Only 10% of RWA Liquidity Is Active in DeFi: Tanaka
Tanaka research suggests only around 10% of real-world asset liquidity is active in DeFi protocols despite rapid sector growth. Here’s what that gap means.

Only around 10% of real-world asset liquidity is currently active in DeFi protocols, according to research attributed to Tanaka, highlighting a significant gap between the RWA sector’s headline growth and its actual integration into decentralized finance.

The finding underscores a disconnect that has become increasingly visible as tokenized real-world assets gain mainstream attention. While the broader RWA sector continues to expand, with institutions exploring tokenized treasuries, credit instruments, and commodities, the vast majority of that liquidity appears to remain outside protocol-based DeFi use cases.

What “Active in DeFi” Actually Means for Tokenized Assets

Real-world assets, or RWAs, refer to traditional financial instruments such as government bonds, real estate, private credit, and commodities that have been tokenized and brought on-chain. The category has drawn significant institutional interest over the past year.

However, being tokenized does not automatically mean an asset is being used within DeFi protocols. “Active in DeFi” implies that tokenized RWAs are deployed in lending markets, liquidity pools, or yield strategies, not simply held in wallets or custodial accounts.

KEY POINTS

  • Only about 10% of RWA liquidity is actively deployed in DeFi protocols, per Tanaka research.
  • The remaining 90% sits in wallets or custodial setups without protocol-level engagement.
  • The gap suggests structural barriers between tokenization and full DeFi composability.

A Dune Analytics report on composable RWAs has explored how tokenized assets can move beyond static representations toward integration with DeFi primitives like automated market makers and lending protocols. That transition remains in early stages.

Why the 10% Figure Matters for the Next Phase of RWA Adoption

The low utilization rate points to several adoption bottlenecks. Regulatory uncertainty remains a primary factor, as institutions hesitate to expose tokenized securities to permissionless DeFi environments where compliance frameworks are still evolving. SEC Commissioner Mark Uyeda recently addressed asset management and derivatives topics in remarks at an industry forum, reflecting ongoing regulatory attention to how traditional assets intersect with digital infrastructure.

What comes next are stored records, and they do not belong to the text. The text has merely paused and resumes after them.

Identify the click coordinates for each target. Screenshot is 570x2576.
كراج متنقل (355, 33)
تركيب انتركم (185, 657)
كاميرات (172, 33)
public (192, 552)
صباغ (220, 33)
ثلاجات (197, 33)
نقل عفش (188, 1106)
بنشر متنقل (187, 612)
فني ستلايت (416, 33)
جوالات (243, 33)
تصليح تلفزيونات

Structural Barriers to DeFi Integration

Technical fragmentation also plays a role. Many tokenized RWAs exist on permissioned chains or within walled ecosystems that do not natively connect to public DeFi protocols. Bridging these assets into composable environments introduces smart contract risk and liquidity fragmentation.

Additionally, institutional custody requirements often prevent tokenized assets from being deposited into DeFi contracts directly. The gap between tokenization, which creates a digital representation, and composability, which allows that representation to interact with protocols, remains wide.

This dynamic is relevant context for broader market developments. Recent trends in institutional infrastructure improvements and growing interest in crypto market structure research suggest the industry is building toward deeper integration, but measurable on-chain activity has not yet caught up.

What Could Shift the Balance

Increased adoption of permissioned DeFi pools, where KYC-verified participants can interact with tokenized RWAs in compliant settings, represents one pathway. Several protocols have begun experimenting with institutional-grade lending markets that accept tokenized treasuries as collateral.

Standardization of token formats and cross-chain interoperability could also reduce friction. As a16z crypto has noted in its analysis of tokenization trends, the convergence of stablecoins, RWAs, and payment rails may eventually create the infrastructure needed for broader DeFi participation.

For now, the 10% figure serves as a useful benchmark. It suggests that while headline growth in tokenized assets is real, the sector’s integration into the DeFi ecosystem where that liquidity can generate yield, serve as collateral, or enhance capital efficiency is still in its earliest phase. Market participants tracking institutional flow data may find this gap worth monitoring as a leading indicator of when RWA tokenization moves from narrative to measurable on-chain utility.

Disclaimer: This article is for informational purposes only and does not constitute financial or investment advice. Cryptocurrency and digital asset markets carry significant risk. Always do your own research before making decisions.